In February 2007, 24-year-old Roxanne Fernando was brutally beaten and left in a snowy ditch outside Winnipeg; she died from extensive blood loss. Roxanne’s murderer was not a violent stranger, but the man who had gotten her pregnant. She was killed for exercising a right which abortion proponents often invoke, but seldom defend: her “right” to choose. Roxanne was violently murdered because she had refused to submit to her boyfriend’s depraved demands and abort their child.
The pro-abortion movement wrapped itself in the rhetoric of choice. They disguised their crusade to legalize prenatal infanticide with the wonderful word “choice” so that they would appear to be simply expanding the sphere of free decisions for pregnant women. Of course, there was only one decision that these advocates actually cared about; they were arguing only for a woman’s right to make, in their minds, the “right” choice—that is, to have an abortion. Although abortion advocates claim to stand up for women and their freedom to choose, if a pregnant woman chooses life, she stands alone.

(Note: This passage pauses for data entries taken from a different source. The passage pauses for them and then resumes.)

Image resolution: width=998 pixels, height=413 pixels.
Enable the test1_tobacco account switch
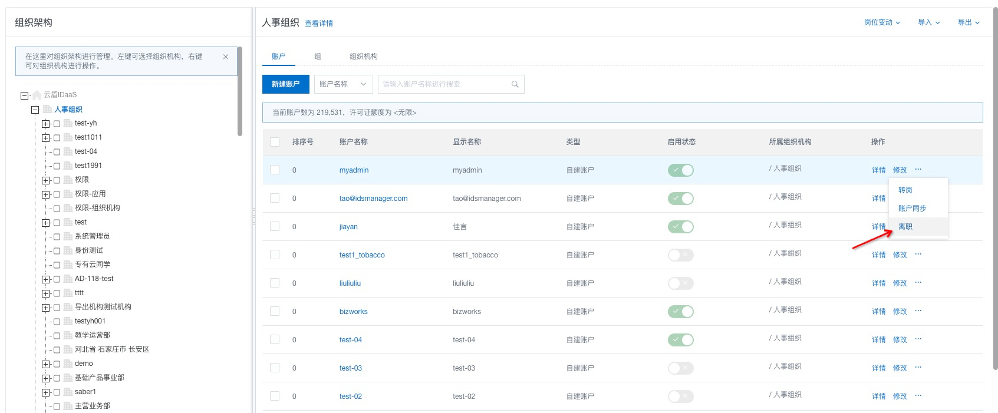(x=680, y=255)
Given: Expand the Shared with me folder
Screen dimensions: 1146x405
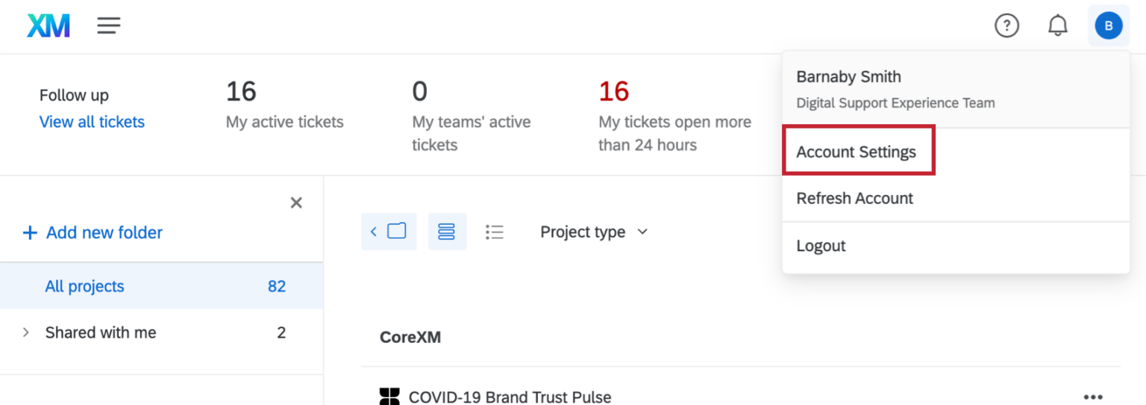Looking at the screenshot, I should [26, 333].
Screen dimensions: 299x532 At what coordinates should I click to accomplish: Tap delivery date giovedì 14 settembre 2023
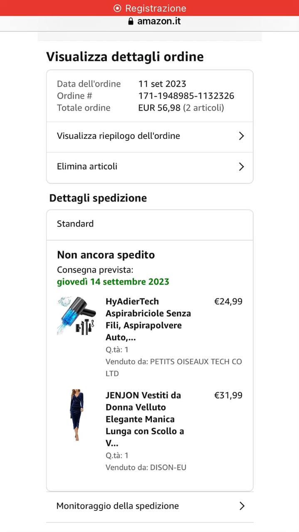click(113, 282)
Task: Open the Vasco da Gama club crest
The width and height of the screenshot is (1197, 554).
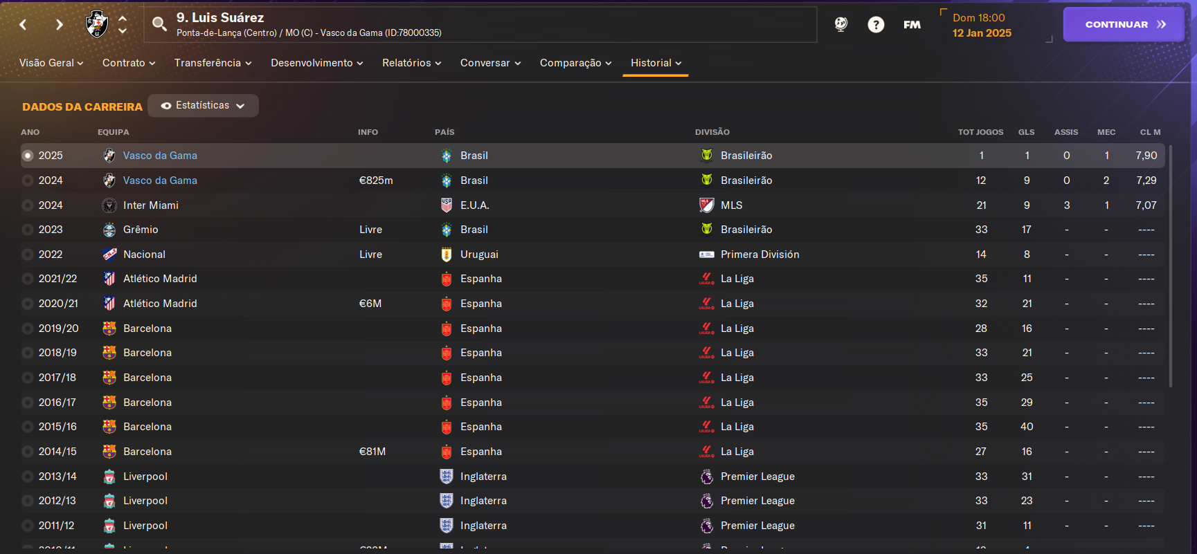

Now, however, one MP is seeking to remedy this deplorable imbalance. In April, Rod Bruinooge tabled Bill C-510, a private member’s bill to amend the Criminal Code of Canada to outlaw the coercion of women into having abortions. This is not only a common-sense bill that will protect vulnerable women, but it is a rare piece of legislation that can be supported by pro-life and pro-abortion MPs alike.
Pro-life MPs should not hesitate to support this bill, because the polite fiction that there is “social peace” on the issue of abortion has been discredited. In this space last month, we noted several trends that should encourage pro-life Canadians: abortion coverage in the media is no longer fiercely one-sided, free speech for pro-life campus groups is expanding, a pro-euthanasia bill was soundly defeated, and Parliament affirmed that abortion is not part of the “maternal health” aid Canada provides women in the developing world. The days of fear-mongering about “hidden agendas” are over; public opposition to abortion is no longer the taboo it once was.
But Bruinooge’s bill should also be supported by those who have for decades styled themselves defenders of a woman’s right to choose. Bruinooge has crafted a bill that makes good on the pro-abortion propaganda of choice: his bill offers women who choose life the protection of the law. Defenders of the grisly practice of abortion should live up to their own rhetoric and defend women who choose life or they should give up the charade and admit that they are not really pro-choice, but pro-abortion.
Roxanne Fernando was murdered because she chose life; because she would not consent to kill her own baby, she herself was killed. Politicians on both sides of the abortion debate — those who defend unborn children and those who claim to defend “a woman’s right to choose” – can support Bruinooge’s laudable efforts to protect pregnant women in Canadian law. Expecting mothers who choose life in difficult, and, indeed, dangerous circumstances should have their brave choices, and their innocent children, protected.